▶ [Problem details]:
Once the line with "Screen dimensions: 723x326" is found in the material, write out that line and every later line exactly, through the end.
=== Begin Enclosure ===
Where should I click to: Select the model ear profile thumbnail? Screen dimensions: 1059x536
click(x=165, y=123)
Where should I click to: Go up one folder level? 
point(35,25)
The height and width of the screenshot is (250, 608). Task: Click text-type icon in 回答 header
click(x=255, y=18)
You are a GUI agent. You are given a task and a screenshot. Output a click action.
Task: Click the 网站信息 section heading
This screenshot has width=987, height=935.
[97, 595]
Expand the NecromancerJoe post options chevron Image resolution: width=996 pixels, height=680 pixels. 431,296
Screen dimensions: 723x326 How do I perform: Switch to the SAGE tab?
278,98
=== End Enclosure ===
▶ [Response for this exercise]:
Screen dimensions: 723x326 How do I perform: Switch to the SAGE tab?
278,98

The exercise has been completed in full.